The United States' Experience with Outsourcing, Privatization and Public-Private Partnerships

By David L. Seader
President, David Seader Associates
(davidseader@aol.com)

And

Co-Founder and Chairman
The National Council for Public-Private Partnerships
(www.ncppp.org)

Although the principles and practices of implementing public-private partnerships are quite similar around the world, the United States has a unique history and culture of developing working relationships between the public and private sectors in the provision of public services and infrastructure. From the earliest of colonial times to the present, the U.S. private sector has always had an active and sometimes leading role in building what we now consider public goods and services.

The earliest major roads in the 18th century were private toll roads. Most all of the country's first urban water supplies were built and maintained by privately owned water companies, some of which are still in business today. The great expansion westward in the US in the late 19th century was driven by a major public-private partnership between the federal government and the private railroads. The government provided the right-of-way and related development property while the railroads used private capital to build the rail facilities and rolling stock. Urban transit was primarily a private venture, with bus and rail transit companies providing service under exclusive franchises from local governments. The electrical sector was founded as a private initiative and is essentially still a private industry publicly regulated by each of the 50 state governments. Many other examples abound - in education, social welfare, transportation, utilities and elsewhere - of what we now consider to be the public realm that were begun under private, non-governmental or public-private partnership auspices.

A major shift in U.S. policy occurred during the Great Depression of the 1930's when private providers went bankrupt and were taken over by governments that needed to maintain those vital services. The federal government adopted an activist role in spurring the economy through public works and public payrolls.

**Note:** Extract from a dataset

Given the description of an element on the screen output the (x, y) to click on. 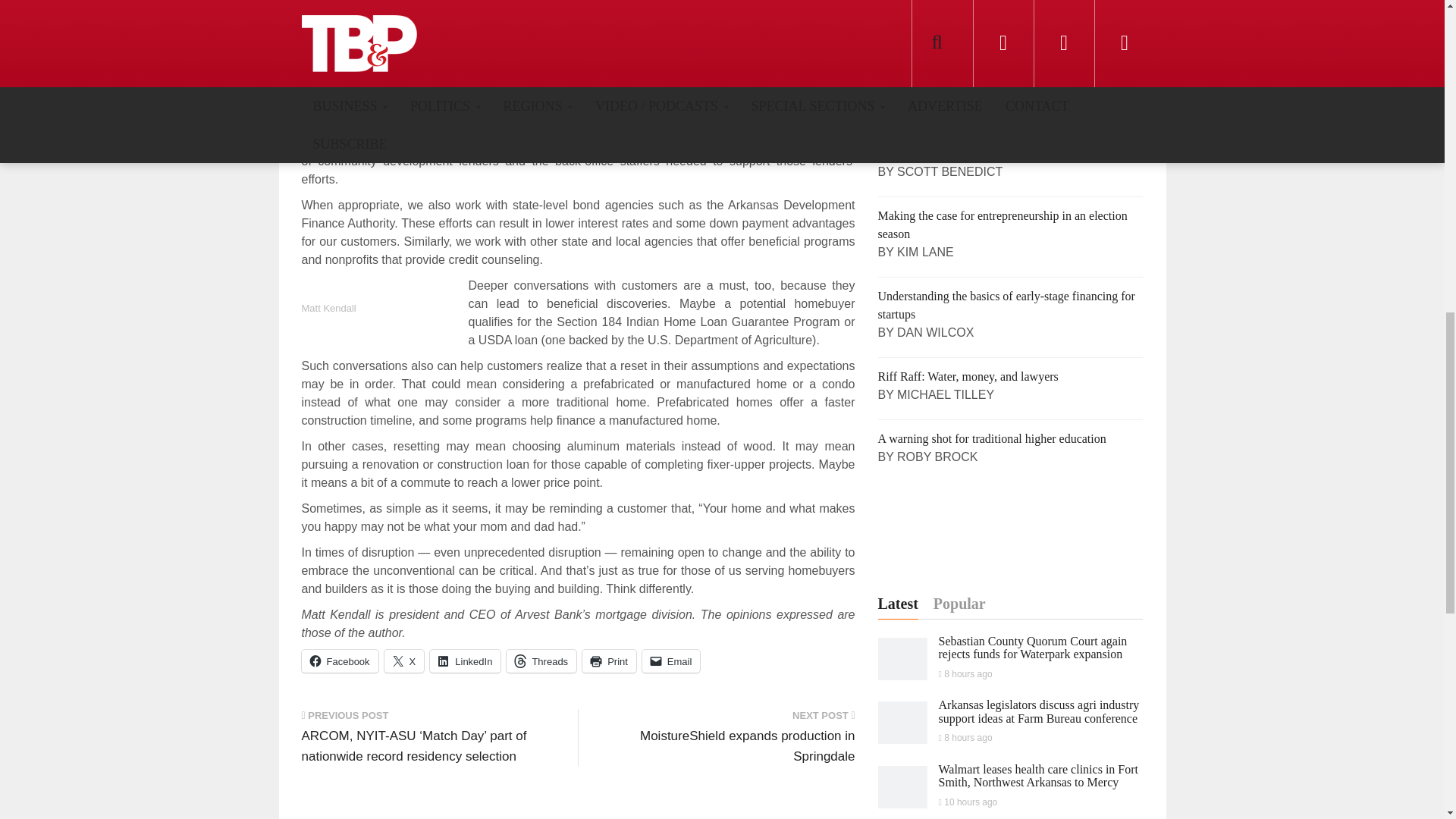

Vast initiatives, like the Tennessee Valley Authority, as well as hundreds of small local projects effectively claimed the development of infrastructure as a government job. The command-control mentality during World War II effectively cemented the government's role as the provider of preference for the public sector, so that in the 50's and beyond, when it came time to redevelop the nation's transportation and environmental control infrastructure, the solutions were new government programs, like the Interstate highway program, the Clean Water Act program for sewage treatment and the Airports and Airways Development Act program. During those decades, governments at all levels expanded their size, scope and level of control.